A timestamp read from a persistent checkpoint file is inserted directly into a Python command string. If the checkpoint file is poisoned with a single quote and Python statements, dashboard.sh could execute unintended Python code.

Skill content
TIMESTAMP=$(grep '"timestamp"' "$CURRENT" ...)
REL_TIME=$(python3 -c "
from datetime import datetime
try:
    ts = '${TIMESTAMP}'.replace('Z', '+00:00')
Recommendation

Do not interpolate file content into python3 -c. Pass the timestamp via an environment variable or argv, validate it as an ISO timestamp before use, or compute relative time purely in shell with safe parsing.

What this means

Project names, paths, branch names, recent commit summaries, and touched file names may remain on disk and influence later dashboard/context behavior.

Why it was flagged

The skill persistently stores project state and git-derived metadata in local memory files for reuse across sessions. This is aligned with the stated purpose, but users should understand what is retained.

Skill content
CKPT_DIR="$HOME/.memory/contextkeeper" ... "git_branch": "$SAFE_BRANCH", "recent_commits": "$SAFE_RECENT_COMMITS", "files_touched": [$FILES_JSON] ... "git_dir": "$GIT_DIR"
Recommendation

Document retention and cleanup clearly, avoid storing more project metadata than needed, and treat checkpoint files as untrusted input when reading them later.

What this means

Users may believe the skill has stronger input validation and less command execution than the included scripts actually provide.

Why it was flagged

The safety description overstates the implementation: included shell scripts do execute local commands, and ckpt.sh uses the project override in paths without validation while dashboard.sh interpolates checkpoint data into Python.

Skill content
Manual checkpoint creation with validated inputs.
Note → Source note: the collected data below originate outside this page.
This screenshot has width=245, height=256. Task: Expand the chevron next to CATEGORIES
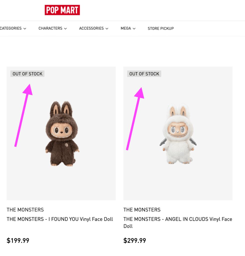(x=25, y=29)
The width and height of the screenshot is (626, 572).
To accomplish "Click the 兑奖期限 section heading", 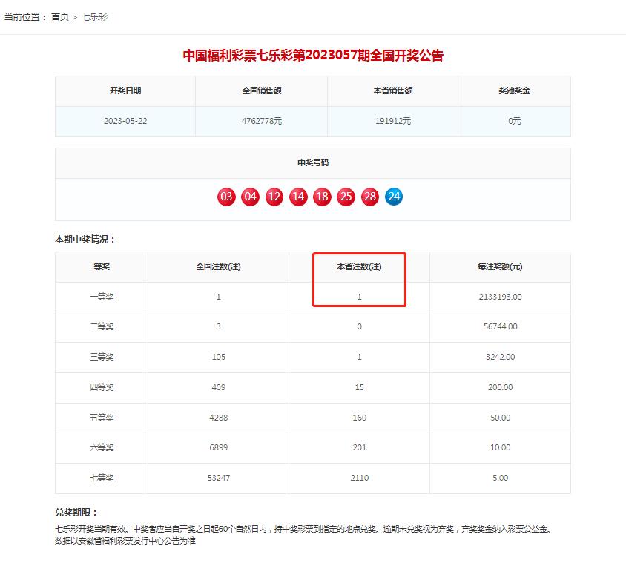I will 74,510.
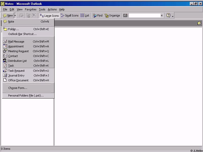Click the Organize toolbar button

(x=112, y=15)
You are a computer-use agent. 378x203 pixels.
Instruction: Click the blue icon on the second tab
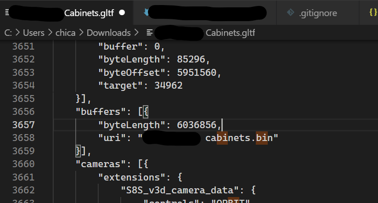click(146, 12)
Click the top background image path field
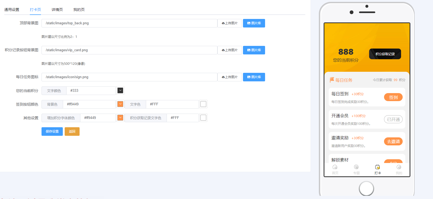 [129, 23]
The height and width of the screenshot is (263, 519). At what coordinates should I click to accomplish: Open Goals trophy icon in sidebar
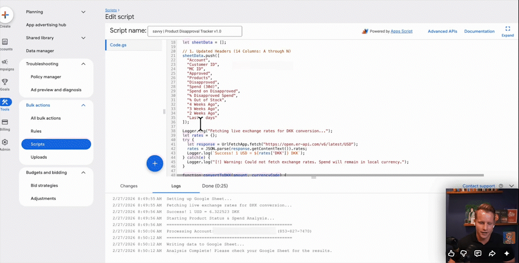point(5,83)
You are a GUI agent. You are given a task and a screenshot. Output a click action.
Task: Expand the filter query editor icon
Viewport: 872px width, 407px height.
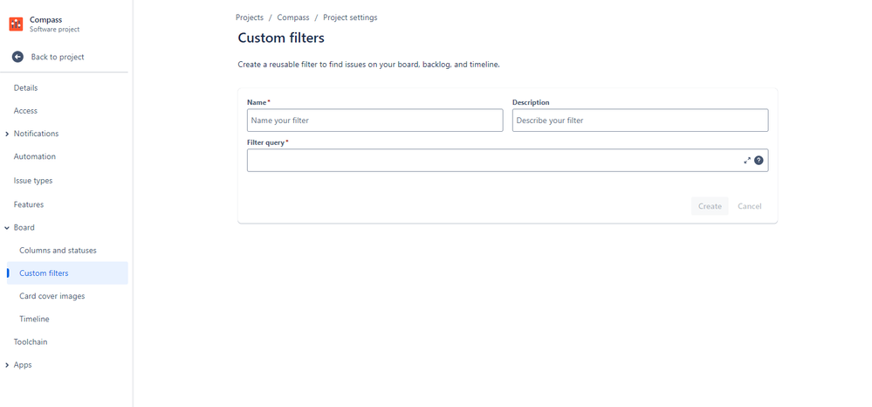[747, 161]
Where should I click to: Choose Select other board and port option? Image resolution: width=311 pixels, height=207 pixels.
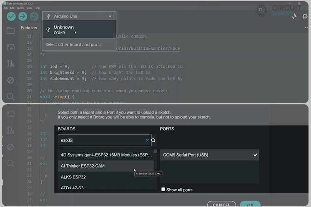tap(74, 45)

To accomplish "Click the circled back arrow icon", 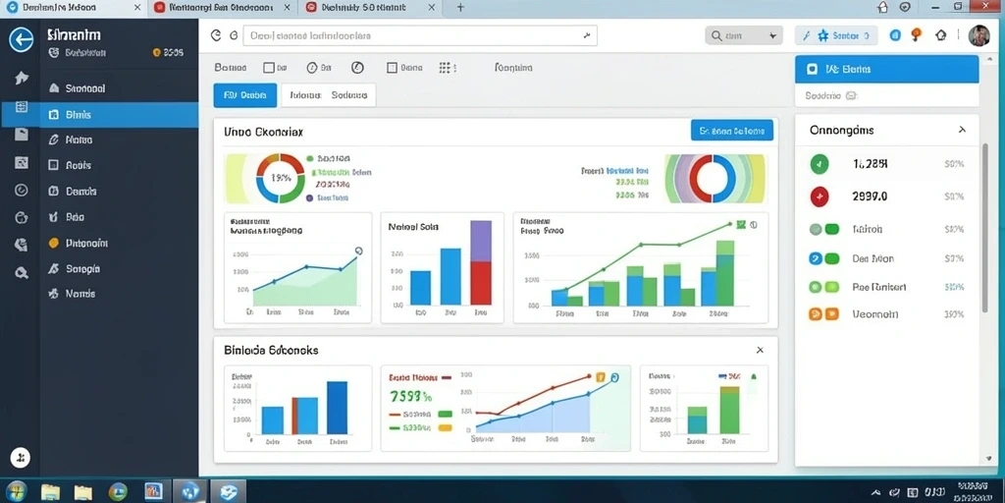I will [x=22, y=40].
No background processes, no PID manipulation, no command execution. ... | Injection attacks | Input validated and escaped |
Recommendation

Revise the claims to accurately describe local command use, specify exactly which inputs are validated, and fix the validation/escaping gaps before advertising the skill as safe from injection.

What this means

The skill may fail or behave differently on systems that do not have these tools, despite metadata suggesting no binary requirements.

Why it was flagged

The registry-style metadata declares no required binaries, while the user-facing requirements and scripts depend on bash and git, with dashboard.sh optionally using python3.

Skill content
requires:
  bins: []
install: [] ... ## Requirements
- bash
- git (for project detection)
Recommendation

Declare bash and git in the skill metadata, mention optional python3 use, or remove the dependency from the script.